Required action — The records below need to be copied in full. Match them exactly.

Extracted information —
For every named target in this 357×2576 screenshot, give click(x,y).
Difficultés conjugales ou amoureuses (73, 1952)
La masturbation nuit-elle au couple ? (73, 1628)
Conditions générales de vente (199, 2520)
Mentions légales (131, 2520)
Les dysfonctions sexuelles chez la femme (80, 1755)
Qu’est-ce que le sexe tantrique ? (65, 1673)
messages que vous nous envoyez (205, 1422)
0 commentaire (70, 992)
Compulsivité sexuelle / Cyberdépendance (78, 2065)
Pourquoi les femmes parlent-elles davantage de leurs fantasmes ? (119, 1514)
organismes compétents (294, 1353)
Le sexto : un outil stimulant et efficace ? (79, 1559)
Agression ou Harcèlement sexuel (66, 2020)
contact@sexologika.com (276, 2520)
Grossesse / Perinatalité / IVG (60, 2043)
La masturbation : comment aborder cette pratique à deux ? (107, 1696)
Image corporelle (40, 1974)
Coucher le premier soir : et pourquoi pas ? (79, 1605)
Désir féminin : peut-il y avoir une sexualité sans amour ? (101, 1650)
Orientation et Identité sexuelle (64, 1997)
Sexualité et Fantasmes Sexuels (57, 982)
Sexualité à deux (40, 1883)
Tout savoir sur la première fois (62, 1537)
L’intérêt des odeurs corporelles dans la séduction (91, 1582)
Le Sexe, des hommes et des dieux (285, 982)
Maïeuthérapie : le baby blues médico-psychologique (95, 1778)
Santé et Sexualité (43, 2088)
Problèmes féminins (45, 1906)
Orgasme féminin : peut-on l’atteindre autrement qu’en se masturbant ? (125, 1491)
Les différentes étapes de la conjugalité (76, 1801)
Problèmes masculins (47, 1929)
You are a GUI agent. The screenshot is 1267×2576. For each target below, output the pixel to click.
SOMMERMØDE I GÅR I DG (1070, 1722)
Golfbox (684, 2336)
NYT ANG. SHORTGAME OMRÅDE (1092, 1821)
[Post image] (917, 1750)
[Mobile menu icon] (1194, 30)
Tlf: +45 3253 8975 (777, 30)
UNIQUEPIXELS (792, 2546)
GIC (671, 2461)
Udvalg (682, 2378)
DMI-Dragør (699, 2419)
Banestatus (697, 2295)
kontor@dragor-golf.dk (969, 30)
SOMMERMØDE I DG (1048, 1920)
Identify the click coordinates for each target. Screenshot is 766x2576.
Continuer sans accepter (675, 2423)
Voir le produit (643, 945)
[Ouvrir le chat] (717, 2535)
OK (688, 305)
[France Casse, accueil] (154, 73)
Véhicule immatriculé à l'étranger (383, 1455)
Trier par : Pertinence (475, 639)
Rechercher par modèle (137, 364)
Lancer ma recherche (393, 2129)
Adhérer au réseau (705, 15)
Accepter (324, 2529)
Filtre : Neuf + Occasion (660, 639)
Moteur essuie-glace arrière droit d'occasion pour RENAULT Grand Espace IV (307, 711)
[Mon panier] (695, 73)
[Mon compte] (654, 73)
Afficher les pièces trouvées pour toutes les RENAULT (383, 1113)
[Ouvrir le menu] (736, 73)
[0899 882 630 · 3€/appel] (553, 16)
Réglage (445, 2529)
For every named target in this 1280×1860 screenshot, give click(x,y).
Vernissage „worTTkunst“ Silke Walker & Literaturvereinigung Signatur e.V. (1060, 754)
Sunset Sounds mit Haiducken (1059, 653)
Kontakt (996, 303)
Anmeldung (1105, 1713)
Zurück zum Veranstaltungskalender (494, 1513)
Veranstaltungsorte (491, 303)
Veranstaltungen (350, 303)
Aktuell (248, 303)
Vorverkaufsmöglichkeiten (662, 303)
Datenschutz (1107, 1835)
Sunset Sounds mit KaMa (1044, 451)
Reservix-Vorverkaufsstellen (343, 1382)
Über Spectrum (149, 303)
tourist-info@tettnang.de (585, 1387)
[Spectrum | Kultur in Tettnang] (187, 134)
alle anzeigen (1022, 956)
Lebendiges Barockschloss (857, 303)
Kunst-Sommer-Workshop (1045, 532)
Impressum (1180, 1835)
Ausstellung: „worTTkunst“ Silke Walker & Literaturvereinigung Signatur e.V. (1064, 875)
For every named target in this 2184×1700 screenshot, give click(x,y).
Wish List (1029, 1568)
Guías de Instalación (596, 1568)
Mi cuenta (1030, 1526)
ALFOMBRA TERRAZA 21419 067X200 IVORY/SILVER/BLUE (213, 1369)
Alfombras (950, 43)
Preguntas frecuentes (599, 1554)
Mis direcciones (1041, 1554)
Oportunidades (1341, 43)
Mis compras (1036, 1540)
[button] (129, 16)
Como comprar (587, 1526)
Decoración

Output —
For every named target in this 357×2576 screenshot, give click(x,y).
Difficultés conjugales ou amoureuses (73, 1952)
La masturbation nuit-elle au couple ? (73, 1628)
Conditions générales de vente (199, 2520)
Mentions légales (131, 2520)
Les dysfonctions sexuelles chez la femme (80, 1755)
Qu’est-ce que le sexe tantrique ? (65, 1673)
messages que vous nous envoyez (205, 1422)
0 commentaire (70, 992)
Compulsivité sexuelle / Cyberdépendance (78, 2065)
Pourquoi les femmes parlent-elles davantage de leurs fantasmes ? (119, 1514)
organismes compétents (294, 1353)
Le sexto : un outil stimulant et efficace ? (79, 1559)
Agression ou Harcèlement sexuel (66, 2020)
contact@sexologika.com (276, 2520)
Grossesse / Perinatalité / IVG (60, 2043)
La masturbation : comment aborder cette pratique à deux ? (107, 1696)
Image corporelle (40, 1974)
Coucher le premier soir : et pourquoi pas ? (79, 1605)
Désir féminin : peut-il y avoir une sexualité sans amour ? (101, 1650)
Orientation et Identité sexuelle (64, 1997)
Sexualité et Fantasmes Sexuels (57, 982)
Sexualité à deux (40, 1883)
Tout savoir sur la première fois (62, 1537)
L’intérêt des odeurs corporelles dans la séduction (91, 1582)
Le Sexe, des hommes et des dieux (285, 982)
Maïeuthérapie : le baby blues médico-psychologique (95, 1778)
Santé et Sexualité (43, 2088)
Problèmes féminins (45, 1906)
Orgasme féminin : peut-on l’atteindre autrement qu’en se masturbant ? (125, 1491)
Les différentes étapes de la conjugalité (76, 1801)
Problèmes masculins (47, 1929)
You are a GUI agent. The screenshot is 1267×2576. For each target below, output the pixel to click.
SOMMERMØDE I GÅR I DG (1070, 1722)
Golfbox (684, 2336)
NYT ANG. SHORTGAME OMRÅDE (1092, 1821)
[Post image] (917, 1750)
[Mobile menu icon] (1194, 30)
Tlf: +45 3253 8975 (777, 30)
UNIQUEPIXELS (792, 2546)
GIC (671, 2461)
Udvalg (682, 2378)
DMI-Dragør (699, 2419)
Banestatus (697, 2295)
kontor@dragor-golf.dk (969, 30)
SOMMERMØDE I DG (1048, 1920)
Identify the click coordinates for each target. Screenshot is 766x2576.
Continuer sans accepter (675, 2423)
Voir le produit (643, 945)
[Ouvrir le chat] (717, 2535)
OK (688, 305)
[France Casse, accueil] (154, 73)
Véhicule immatriculé à l'étranger (383, 1455)
Trier par : Pertinence (475, 639)
Rechercher par modèle (137, 364)
Lancer ma recherche (393, 2129)
Adhérer au réseau (705, 15)
Accepter (324, 2529)
Filtre : Neuf + Occasion (660, 639)
Moteur essuie-glace arrière droit d'occasion pour RENAULT Grand Espace IV (307, 711)
[Mon panier] (695, 73)
[Mon compte] (654, 73)
Afficher les pièces trouvées pour toutes les RENAULT (383, 1113)
[Ouvrir le menu] (736, 73)
[0899 882 630 · 3€/appel] (553, 16)
Réglage (445, 2529)
For every named target in this 1280×1860 screenshot, give click(x,y).
Vernissage „worTTkunst“ Silke Walker & Literaturvereinigung Signatur e.V. (1060, 754)
Sunset Sounds mit Haiducken (1059, 653)
Kontakt (996, 303)
Anmeldung (1105, 1713)
Zurück zum Veranstaltungskalender (494, 1513)
Veranstaltungsorte (491, 303)
Veranstaltungen (350, 303)
Aktuell (248, 303)
Vorverkaufsmöglichkeiten (662, 303)
Datenschutz (1107, 1835)
Sunset Sounds mit KaMa (1044, 451)
Reservix-Vorverkaufsstellen (343, 1382)
Über Spectrum (149, 303)
tourist-info@tettnang.de (585, 1387)
[Spectrum | Kultur in Tettnang] (187, 134)
alle anzeigen (1022, 956)
Lebendiges Barockschloss (857, 303)
Kunst-Sommer-Workshop (1045, 532)
Impressum (1180, 1835)
Ausstellung: „worTTkunst“ Silke Walker & Literaturvereinigung Signatur e.V. (1064, 875)
For every named target in this 2184×1700 screenshot, give click(x,y).
Wish List (1029, 1568)
Guías de Instalación (596, 1568)
Mi cuenta (1030, 1526)
ALFOMBRA TERRAZA 21419 067X200 IVORY/SILVER/BLUE (213, 1369)
Alfombras (950, 43)
Preguntas frecuentes (599, 1554)
Mis direcciones (1041, 1554)
Oportunidades (1341, 43)
Mis compras (1036, 1540)
[button] (129, 16)
Como comprar (587, 1526)
Decoración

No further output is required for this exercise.